* [EXERCISE REQUIREMENTS] Convert the records from the line containing "Identify the location of table-row: 学前教育" through the end of the records into a two-column CSV headed input and output, with one row per record holding its text and its answer, each in a single quoted field with line breaks replaced by spaces. Leave the pictures out.

********

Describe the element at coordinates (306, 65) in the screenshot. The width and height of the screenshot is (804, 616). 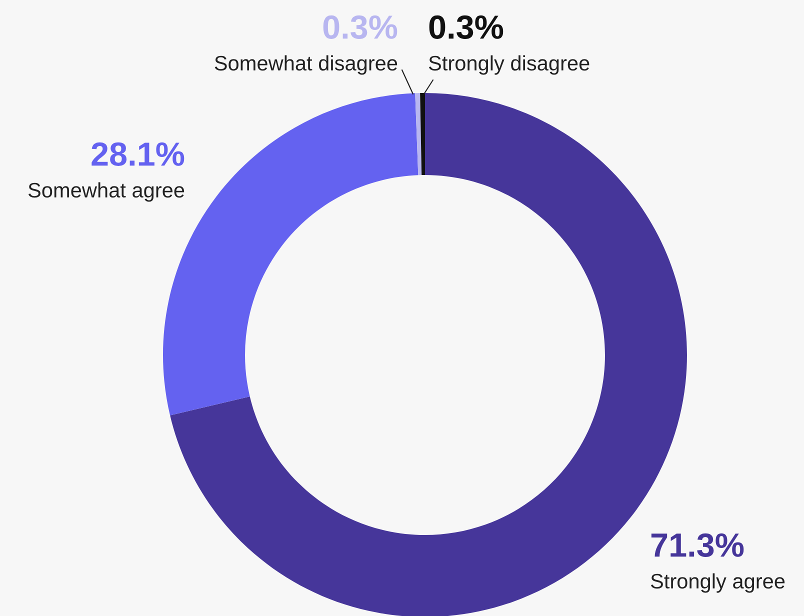
I see `slice-label: Somewhat disagree` at that location.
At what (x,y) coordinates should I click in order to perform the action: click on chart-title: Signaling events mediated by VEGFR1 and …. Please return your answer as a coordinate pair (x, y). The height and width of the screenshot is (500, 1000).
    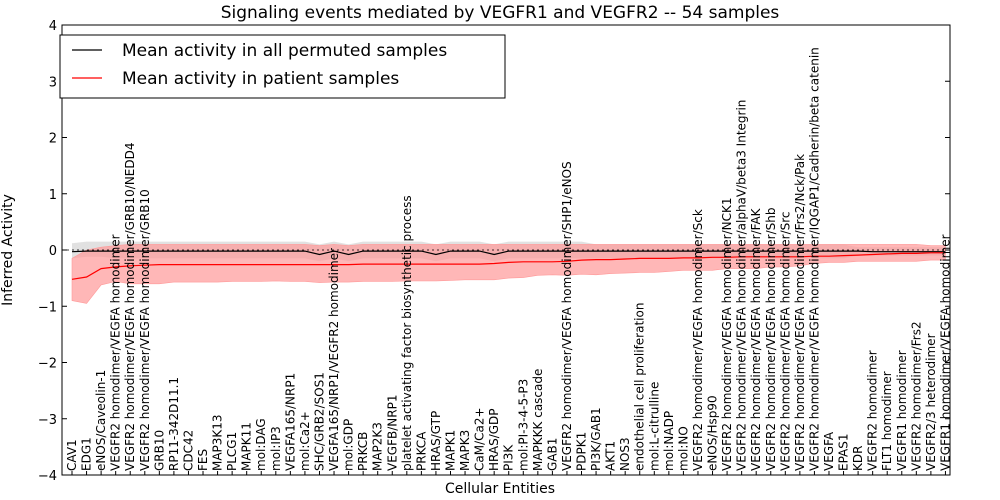
    Looking at the image, I should click on (500, 13).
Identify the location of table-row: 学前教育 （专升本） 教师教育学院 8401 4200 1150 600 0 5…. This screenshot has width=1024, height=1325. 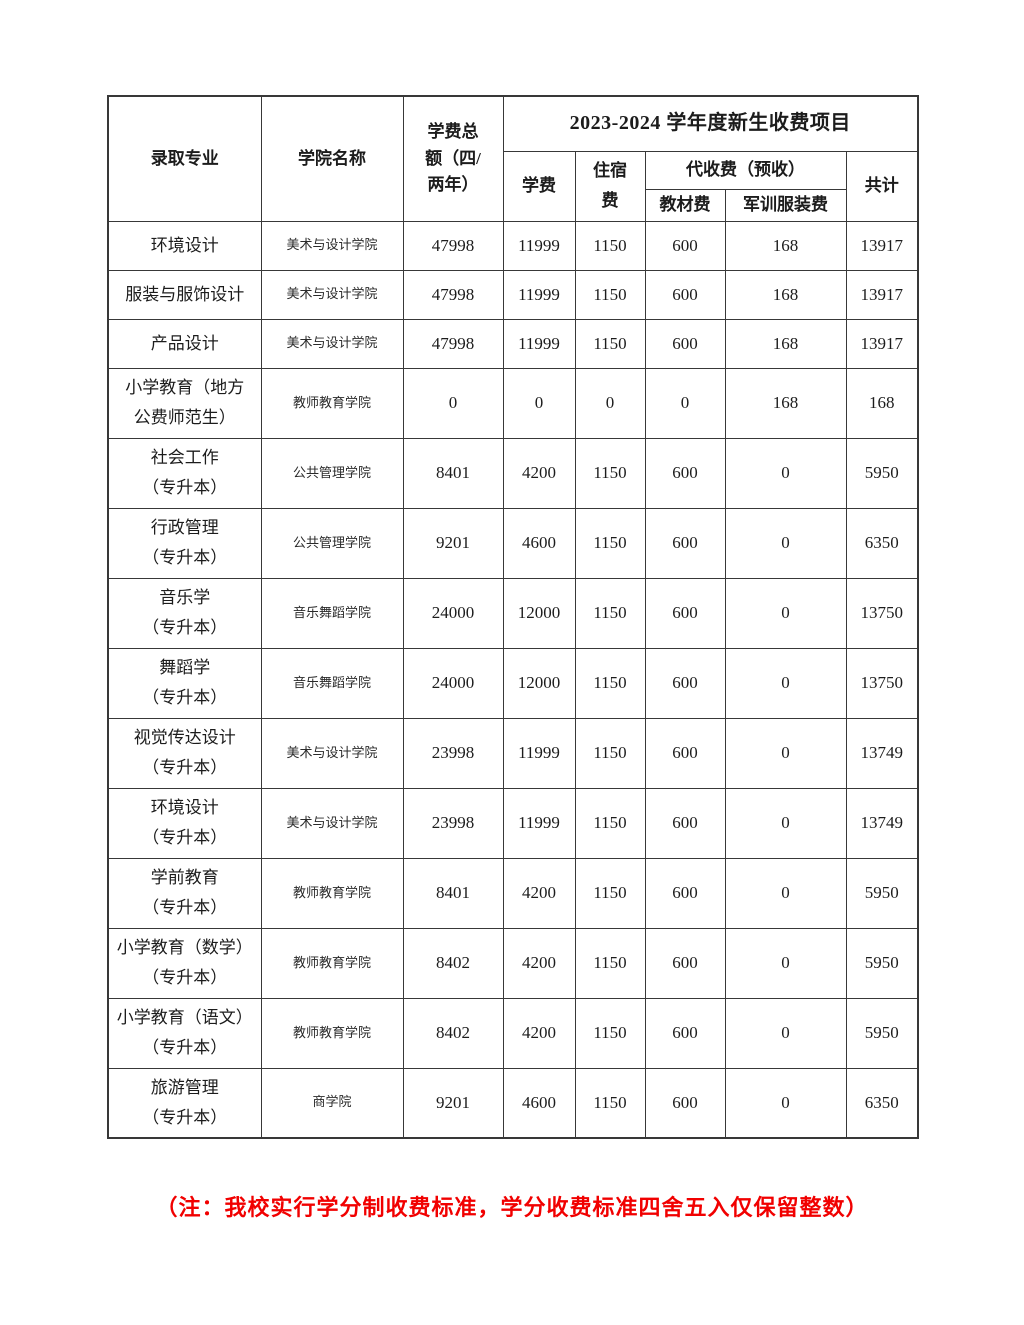
(513, 893).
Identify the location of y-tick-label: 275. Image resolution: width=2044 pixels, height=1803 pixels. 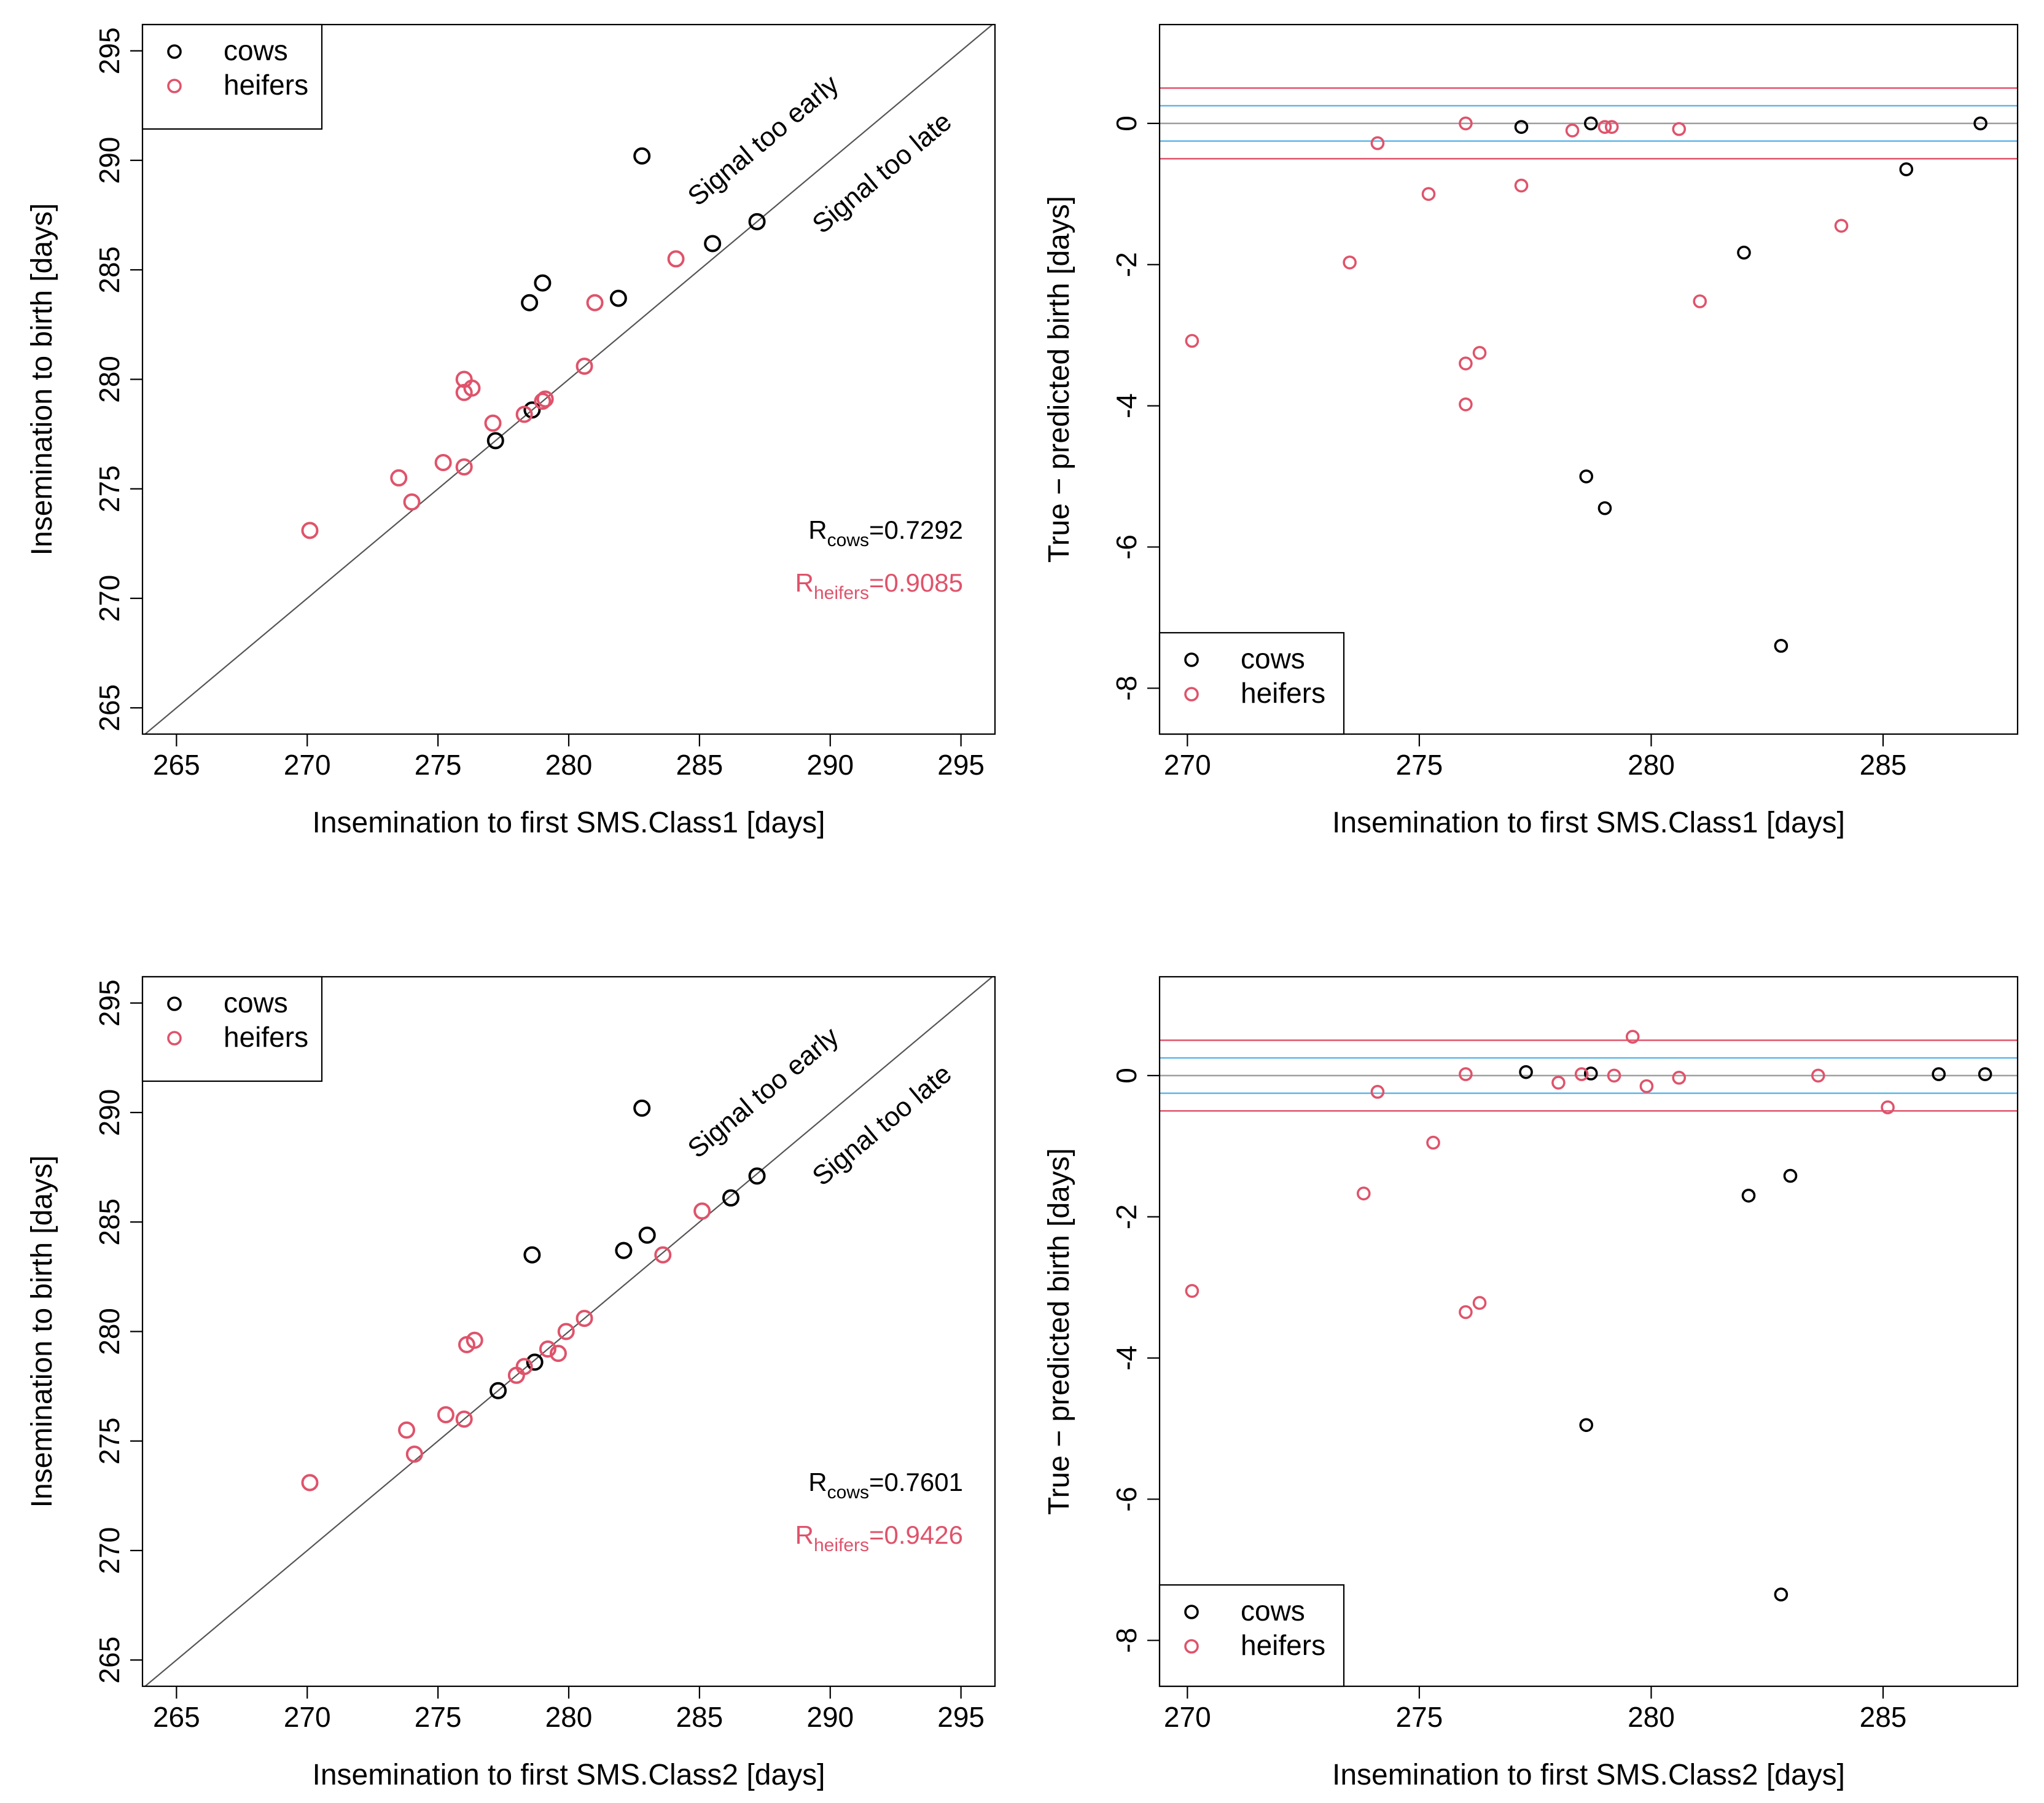
(109, 489).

********

* [WRITTEN REPLY]
input,output
"Identify the location of table-row: 学前教育 （专升本） 教师教育学院 8401 4200 1150 600 0 5…. This screenshot has width=1024, height=1325.","(513, 893)."
"Identify the location of y-tick-label: 275. Image resolution: width=2044 pixels, height=1803 pixels.","(109, 489)."